The one where --- I spend and write and stayed up the whole of night


More than words can say …

This is my love for you,
The most cherished thought
I hold in my heart … is the one
That hopes you’ll always love me.
I know that I’ll always love you.

I’d like to give you so many things for you. But the one thing I would most like for you to have is something that I’ll never give to anyone else but you. A love that lasts and lasts. This is for you because I love you so much.

If I didn’t have you, I don’t know what I would do. For with you I have so much. Such sweetness. And happiness. And love. You are a rare combination of so many special things. You bring me feelings that know no limits, and smiles that never go away. You are a part of every day of my life, whether you are close enough to touch or out of reach to all but my hopes and dreams. In everything, it seems like my life was just waiting for you. And with you here, I want you to know that I have never been so happy.

I love you for understanding me the way you do. And for caring. You have created lasting changes in my life and in the way I want tomorrow to be. You have given me the courage to express what I feel inside. We have shared thoughts that have brought us together, and that will keep us there from now until the end of time. Our love is a give that will forever be. Thank you, Love, for being mine. Thank you … for loving me.

For you, I finally found the words to tell you exactly how I feel.

I can’t always explain my feelings the way I want you to understand them. Sometimes when we talk, there are so many beautiful and intense feelings that flow in and out of my soul for you, yet the words as I say them never seem to allow those feelings to touch you.
Today, I found these words, and I realized that there are times when we need to be silent and allow the written, unspoken, word to communicate the heart’s innermost passion.

I am in love with you and I want to open up so much more of myself to you. I want to be just who I am when I’m with you and never feel the need to pretend to be anything more. I want us to feel the freedom to express our needs and our hurts without ever having to raise the tone of our voices. I want us to fight for our love and never consider being apart as the answer to a problem. I want to grow with you, deep into the seasons of our lives. I never want us to forget to hold hands when we walk together.

I want to tell you that being with you is simply the best way for me to spend my life. And I want you to know that I love you today … and for all of my tomorrows.

Falling in love with you was one of my life’s most perfect moments.

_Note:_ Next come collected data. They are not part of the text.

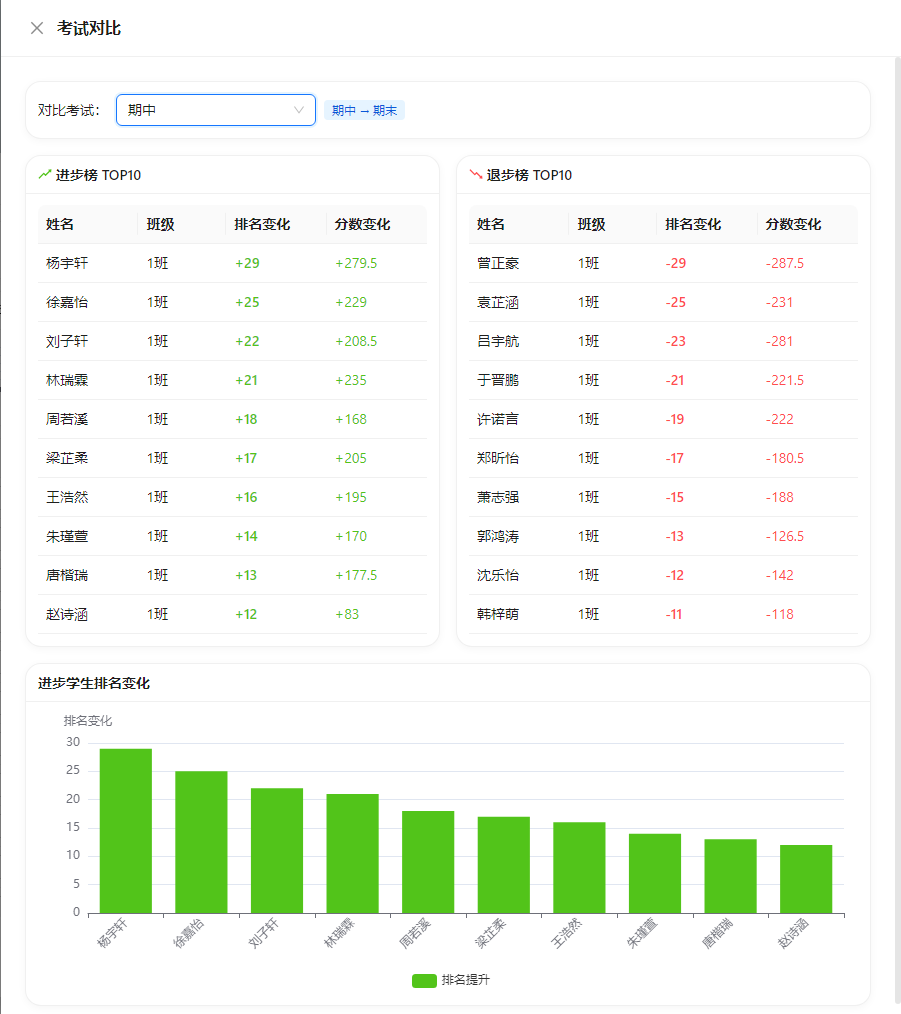
Task: Click the shortest bar for 赵诗涵 in the chart
Action: (804, 880)
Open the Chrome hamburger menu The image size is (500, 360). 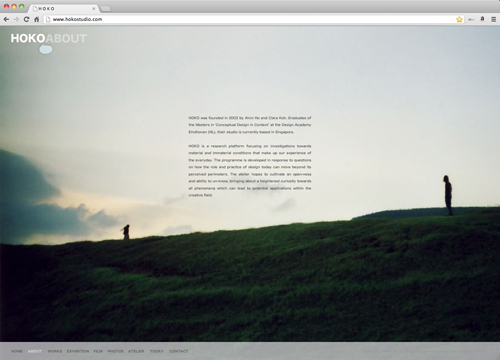coord(494,19)
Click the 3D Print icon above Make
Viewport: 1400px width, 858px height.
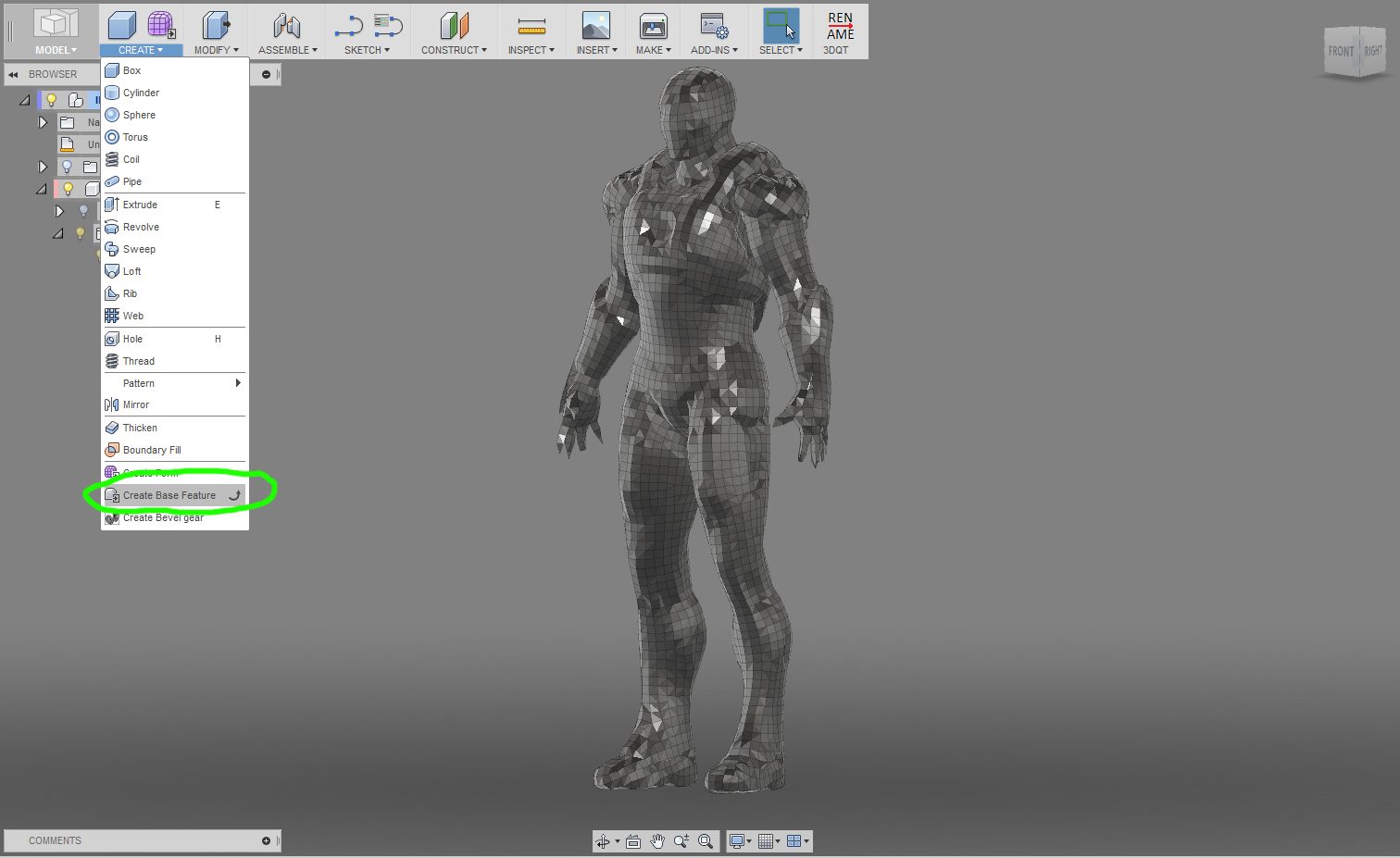[653, 26]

When I fell in love with you, I didn’t stop to think it over or decide if I was thinking clearly because my heart had taken over so completely. All I knew was how I feel inside --- so warm and dizzy with emotion, so immersed in brand new feelings and so overtaken by my love for you. And the way I felt just looking in you eyes. When you took my hand in yours and spoke those perfect words “ I love you ”, my heart just melted instantly. I couldn’t stop this feeling ever if I wanted to, for the love began inside my heart and grew to such a great degree that is filled my life with a complete and special knowledge of the love I had been waiting for. I found happiness the day we met and I am forever grateful for that perfect moment when I fell in love with you.

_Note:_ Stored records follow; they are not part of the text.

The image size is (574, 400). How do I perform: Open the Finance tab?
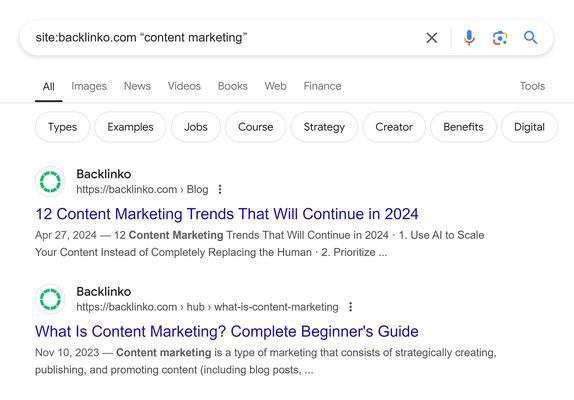click(322, 86)
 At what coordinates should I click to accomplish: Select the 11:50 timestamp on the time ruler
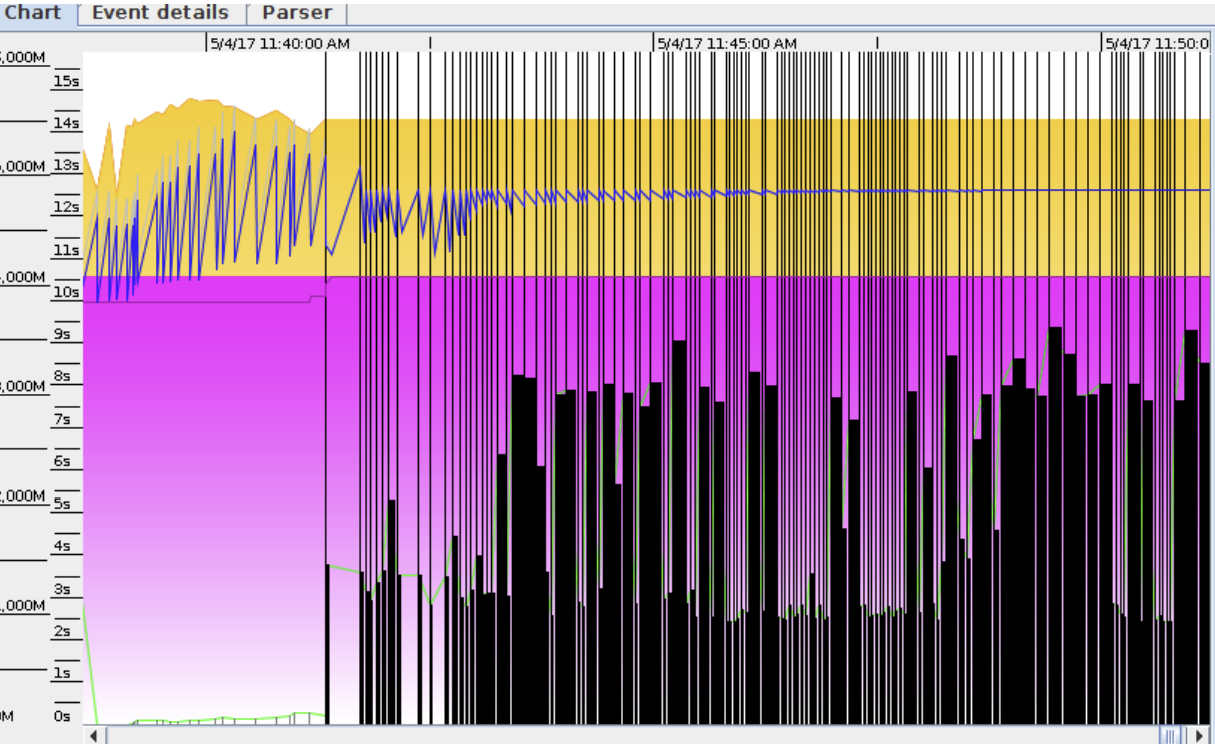pos(1157,43)
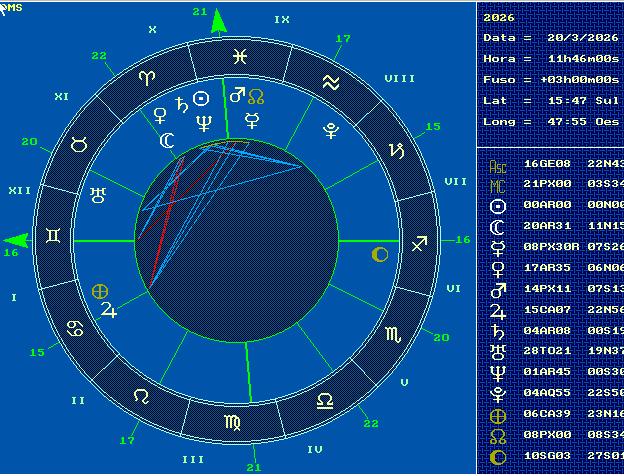
Task: Click the Pisces sign on the zodiac ring
Action: tap(239, 56)
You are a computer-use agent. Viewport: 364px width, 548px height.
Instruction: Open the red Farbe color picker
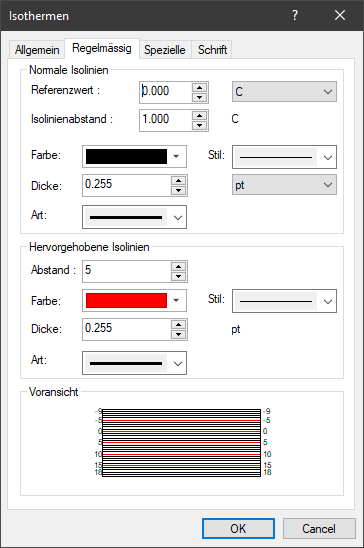pos(134,301)
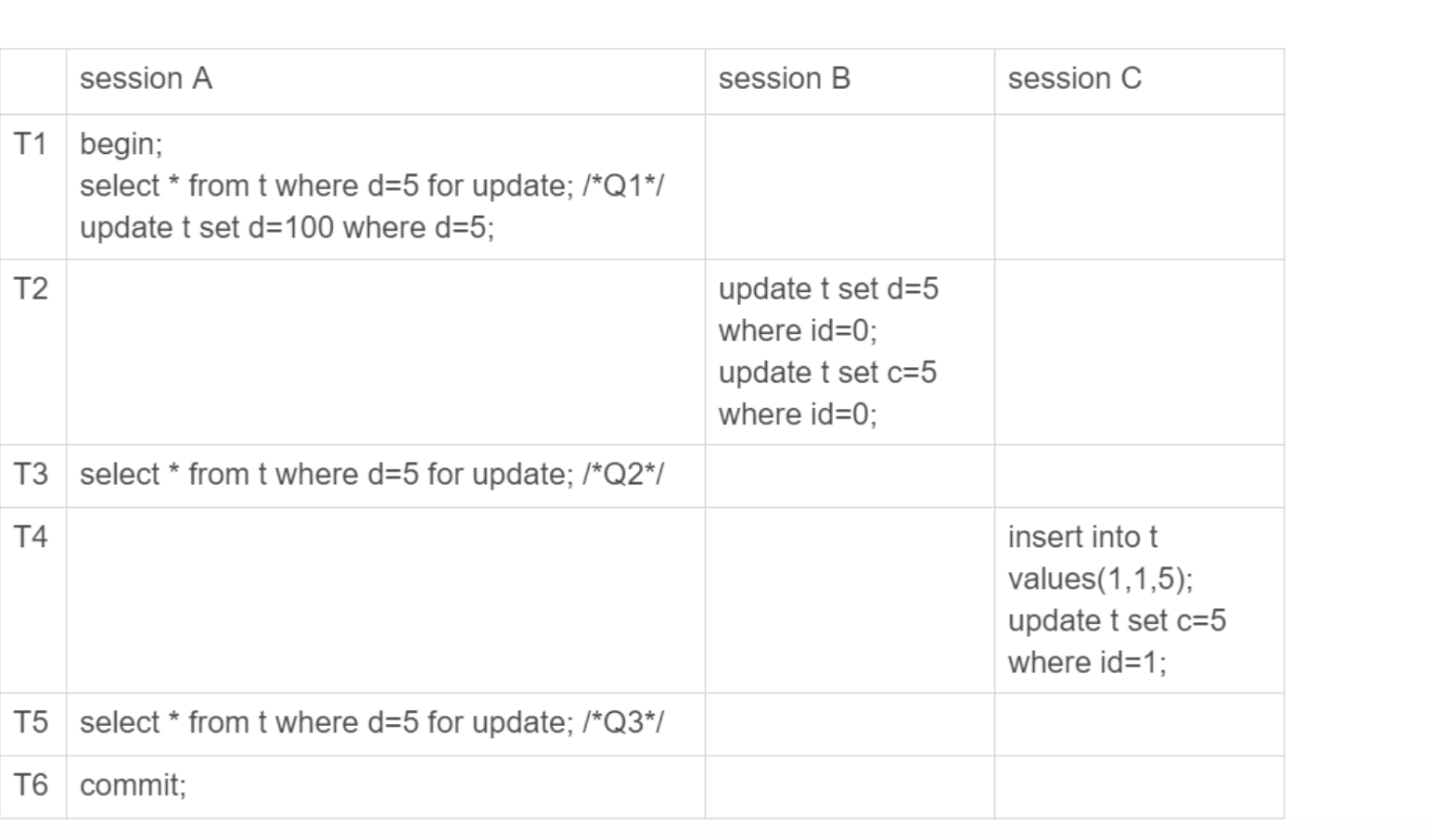This screenshot has width=1432, height=840.
Task: Click session C's where id=1; text
Action: [1087, 662]
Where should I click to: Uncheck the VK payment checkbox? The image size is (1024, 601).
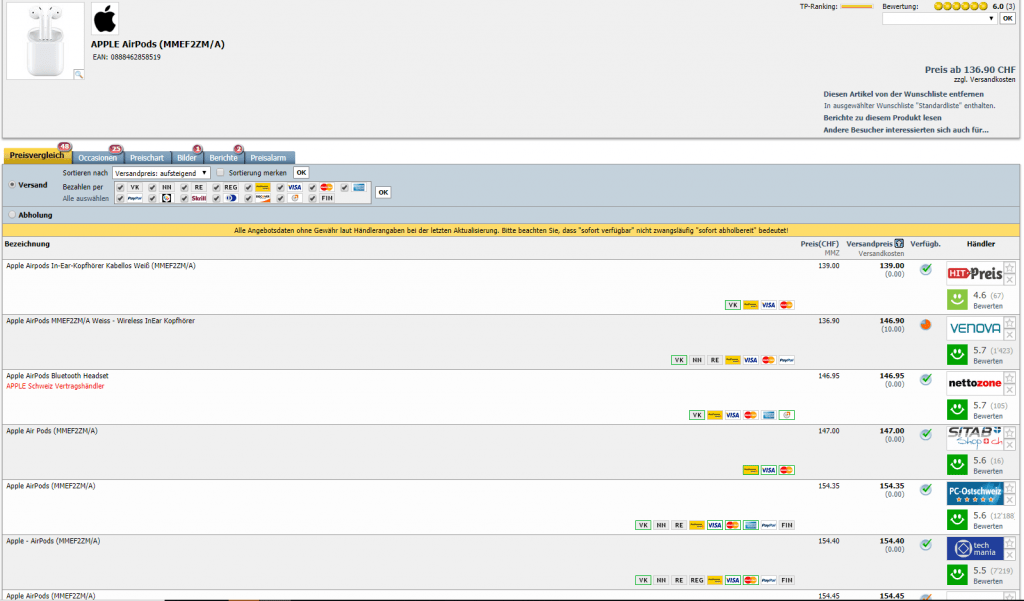coord(120,187)
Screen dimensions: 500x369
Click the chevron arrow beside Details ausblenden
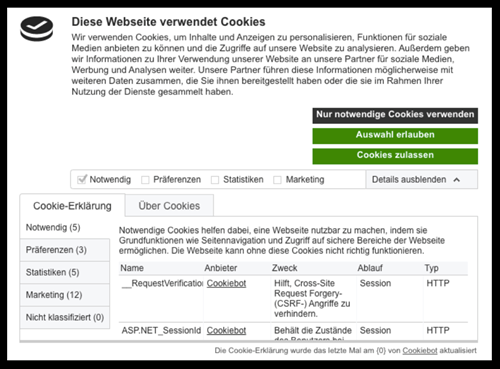click(x=457, y=180)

From today onwards, do you know what I want in a relationship?

I want emotional closeness, I want sharing. I want a beautiful bridge between us that is always there, always open, and always secure … always ours alone. I want communication; I want words that speak our language. I want touches that say more than words can mean. I want to talk things over, whether they’re little or large. I want to be more in touch with you than I’ve ever been before.

I want the things we do turn into some of the nicest memories any two people could ever ask for. I want friendship, I want love, I want gentleness, I want strength, I want as much happiness as tomorrow can promise to anyone. I want to be ‘home’ to you, I want you to be ‘home’ to me.

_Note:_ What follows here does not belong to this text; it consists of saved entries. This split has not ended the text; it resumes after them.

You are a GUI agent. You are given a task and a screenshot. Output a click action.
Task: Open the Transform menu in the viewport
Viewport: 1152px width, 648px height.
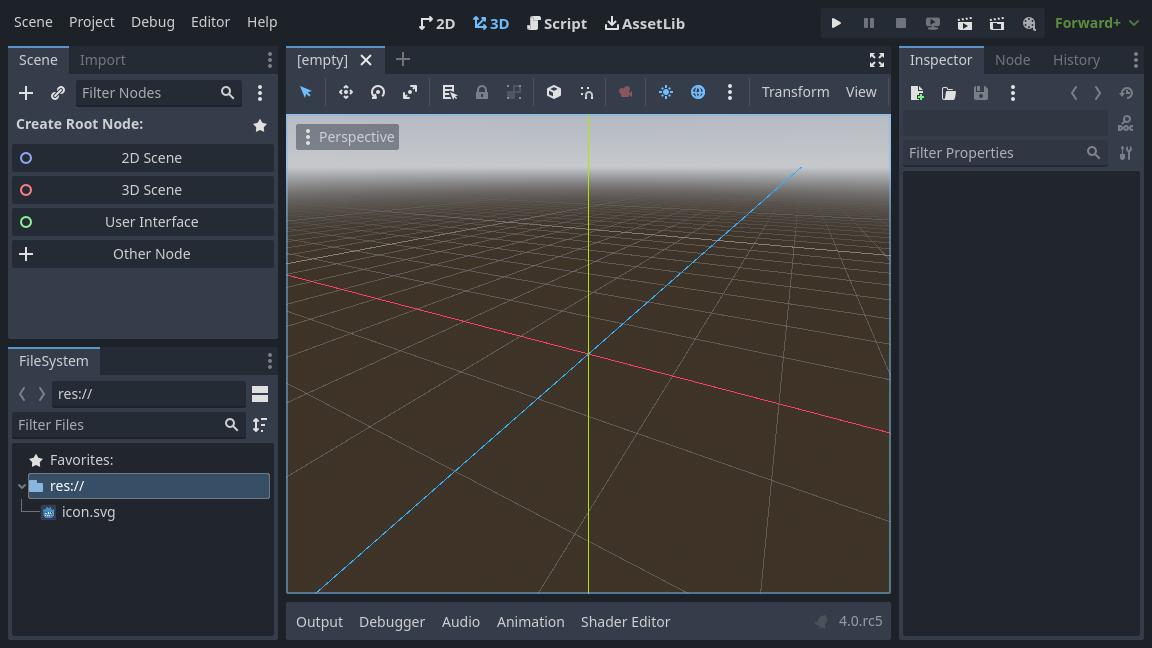[795, 92]
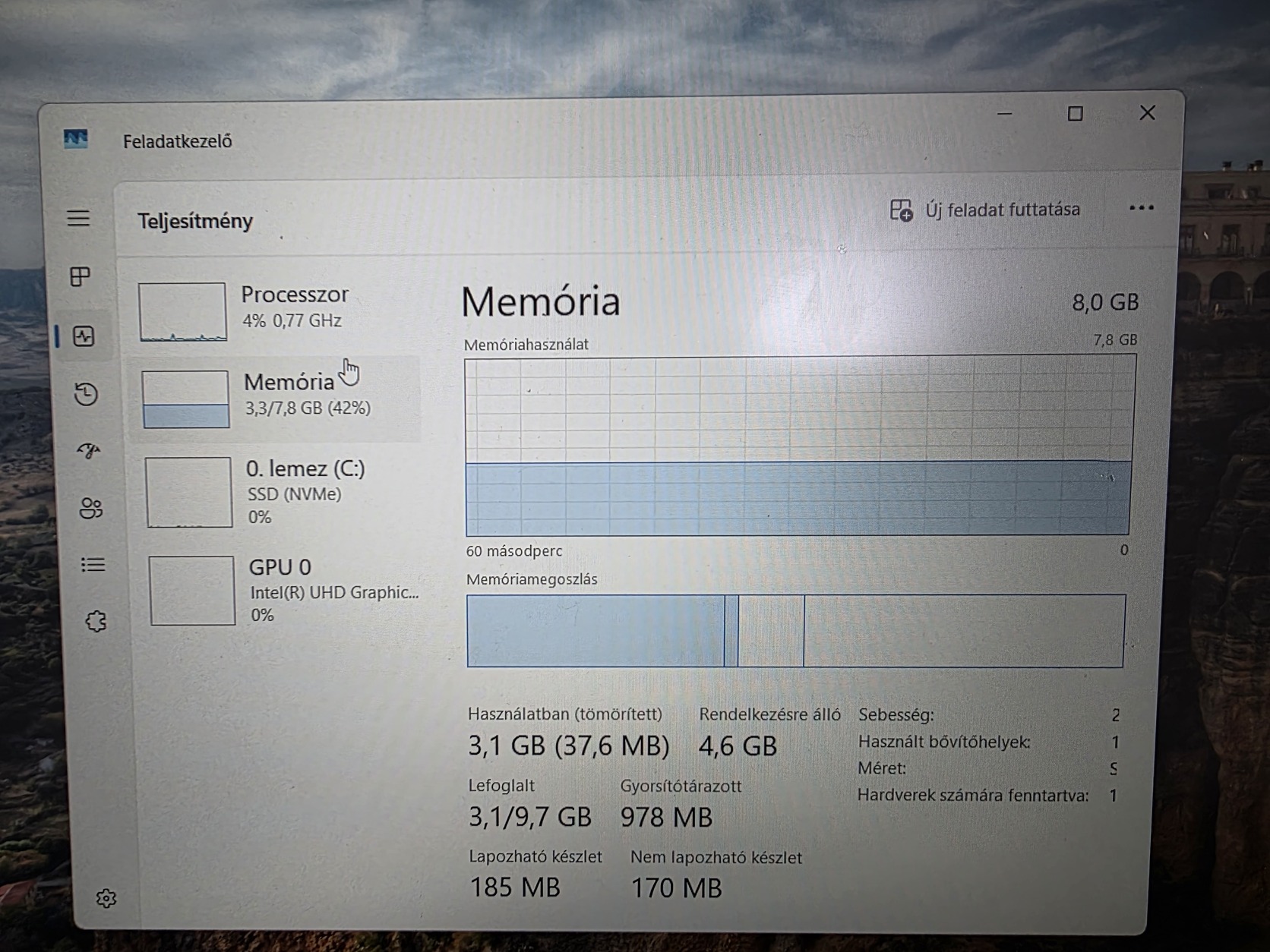The height and width of the screenshot is (952, 1270).
Task: Open Task Manager settings gear
Action: (x=106, y=899)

And I want the smile that is in my heart to always reflect so beautifully in the eyes I most love to see. I found what I was searching for. And now, the thing I most want to do is to let you know how very much I love you. Because I love you for so many reasons.

Before I met you, I spent time meeting all kinds of people. I had stupid fun and learned a lot. Though each person had characteristics … something was missing. No one person had all the qualities that I had hoped a person could have. Someone whose every action and thought I could respect. Someone who was very intelligent yet could also be genuinely fun-loving. Someone who is very sensitive yet virile, exciting and sensuous. Someone who knew what they wanted out of life. A beautiful person inside and out.

I could not find a person like this until I met you. And I love you for you.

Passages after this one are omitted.